Taux fixe ou variable ?
- 8 avril 2026
- 4 min de lecture
Lequel choisir en cette période de crise ?
Si vous êtes sur le point de signer un prêt hypothécaire, une question cruciale va inévitablement se poser : devez-vous opter pour la sécurité du taux fixe ou tenter le pari du taux variable ? Longtemps délaissé au profit de taux fixes historiquement bas, le taux variable revient aujourd’hui sur le devant de la scène !
Avec des taux qui aujourd’hui frôlent les 4 %, le taux variable revient clairement sur le devant de la scène ! Dès lors, lequel choisir ? Le mini talk du Rendez-Vous des Proprios s’est posé la question pour vous aider à trancher !
Le taux fixe : la tranquillité d’esprit avant tout
Pendant plus de sept ans, le taux fixe a régné sans partage. Son avantage est évident : vous connaissez votre mensualité pour toute la durée de votre prêt. Et cela peut avoir un avantage : « en Belgique, nous avons un atout majeur : l’indexation des salaires », rappelle Cédric Matte, Directeur Général de CBC Banque.
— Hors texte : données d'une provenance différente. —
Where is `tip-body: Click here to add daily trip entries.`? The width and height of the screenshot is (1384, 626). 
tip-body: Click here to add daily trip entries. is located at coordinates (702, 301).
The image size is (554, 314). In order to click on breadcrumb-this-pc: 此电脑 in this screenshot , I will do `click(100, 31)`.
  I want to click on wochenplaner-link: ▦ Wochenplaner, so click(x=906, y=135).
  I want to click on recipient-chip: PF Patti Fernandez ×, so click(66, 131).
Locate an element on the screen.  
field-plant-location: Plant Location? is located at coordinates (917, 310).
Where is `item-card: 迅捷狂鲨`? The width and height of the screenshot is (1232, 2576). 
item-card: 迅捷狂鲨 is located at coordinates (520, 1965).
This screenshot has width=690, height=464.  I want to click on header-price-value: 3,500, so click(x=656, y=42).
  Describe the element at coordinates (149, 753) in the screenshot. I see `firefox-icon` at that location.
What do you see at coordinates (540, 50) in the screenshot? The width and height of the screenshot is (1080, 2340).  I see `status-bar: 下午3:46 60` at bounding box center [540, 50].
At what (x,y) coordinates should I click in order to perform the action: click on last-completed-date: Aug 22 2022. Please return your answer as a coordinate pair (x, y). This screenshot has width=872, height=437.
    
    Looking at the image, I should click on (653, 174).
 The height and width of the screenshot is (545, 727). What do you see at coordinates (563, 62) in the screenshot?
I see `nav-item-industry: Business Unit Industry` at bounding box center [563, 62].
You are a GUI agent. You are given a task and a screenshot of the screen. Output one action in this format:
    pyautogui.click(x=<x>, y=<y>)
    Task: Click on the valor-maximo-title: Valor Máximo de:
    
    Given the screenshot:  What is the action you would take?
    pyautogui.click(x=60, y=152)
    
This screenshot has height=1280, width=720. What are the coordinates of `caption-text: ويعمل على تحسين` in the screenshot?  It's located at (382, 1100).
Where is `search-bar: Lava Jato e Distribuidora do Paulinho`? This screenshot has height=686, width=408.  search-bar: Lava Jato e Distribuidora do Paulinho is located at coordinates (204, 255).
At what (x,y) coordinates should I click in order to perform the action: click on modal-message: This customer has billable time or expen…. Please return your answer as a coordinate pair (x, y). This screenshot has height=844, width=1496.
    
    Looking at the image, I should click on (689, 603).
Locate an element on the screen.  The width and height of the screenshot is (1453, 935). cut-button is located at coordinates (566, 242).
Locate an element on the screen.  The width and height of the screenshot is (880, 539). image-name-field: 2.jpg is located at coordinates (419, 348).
Comprenez qu’avec un remboursement fixe, l’inflation devient presque une alliée : alors que votre salaire grimpe au fil des ans via l’indexation, votre mensualité, elle, ne bouge pas, vous offrant ainsi plus d’« oxygène » budgétaire.
Pour Eric Spitzer, CEO d’Immovlan, pas de doute, c’est le taux à privilégier pour un investissement en bon père de famille, « on connait le remboursement et les 1.500 ou 2.000 euros que l’on rembourse aujourd’hui vaudront beaucoup moins dans 15 ou 20 ans ! Et pour son bien privé, mieux vaut éviter de jouer de trop… »
Le taux variable : non, il ne peut pas s’envoler !
Pourtant, le taux variable n’est pas le « loup » financier que l’on imagine parfois. Certes, la mensualité peut évoluer aux dates de révision fixées dans le contrat, mais cela veut dire qu’elle peut aussi baisser ! En outre, contrairement aux contrats d’énergie qui peuvent exploser sans limite, le crédit hypothécaire en Belgique est strictement encadré. « Un taux variable ne pourra jamais faire plus que doubler par rapport à son taux de départ », rappelle d’entrée de jeu Cédric. En outre, selon les contrats, il peut y avoir des « caps » protecteurs, à savoir des limites de variation (par exemple +1/-1).
Un taux plus bas que le taux fixe
Le principal attrait du taux variable réside dans son taux de départ, souvent plus bas que celui du fixe. Et ce taux, suivant la formule choisie, vous allez le conserver pendant 3, 5 ou 10 ans. En clair, non, le taux ne change pas toutes les semaines ! Et l’avantage annexe ? Comme c’est au début du crédit que l’on paie le plus d’intérêts, commencer avec un taux réduit peut s’avérer mathématiquement payant !
Une flexibilité rassurante
Cédric rappelle un autre argument massue, pour ceux qui ont peur de voir leurs mensualités grimper : « si les taux montent, à la date de révision, vous pouvez dire que vous n’avez pas envie de payer beaucoup plus, donc vous pouvez décider d’allonger un peu la durée de votre prêt » explique Cédric. Et à l’inverse, si les taux baissent, vous pouvez choisir de garder la même mensualité mais de diminuer la durée totale de votre crédit !
Les conseils des pros pour ne pas se tromper
Le « Mix » gagnant !
Rien ne vous empêche de diviser votre crédit : une partie en taux fixe pour la sécurité et une partie en variable pour profiter des baisses éventuelles, voire pour accélérer le remboursement.
La simulation « Worst Case »
Demandez toujours à votre banquier une simulation du pire scénario (hausse maximale). Si votre budget supporte cette mensualité maximale, vous pouvez envisager le variable sereinement.
Le taux « uniquement à la baisse »
Une nouvelle formule hybride apparaît : un taux qui ne peut jamais monter, mais qui profite des baisses du marché tous les 5 ans ! Et le scoop, c’est qu’il n’y a aucune limite dans la chute du taux ! Seul bémol : il démarre légèrement plus haut qu’un taux fixe classique.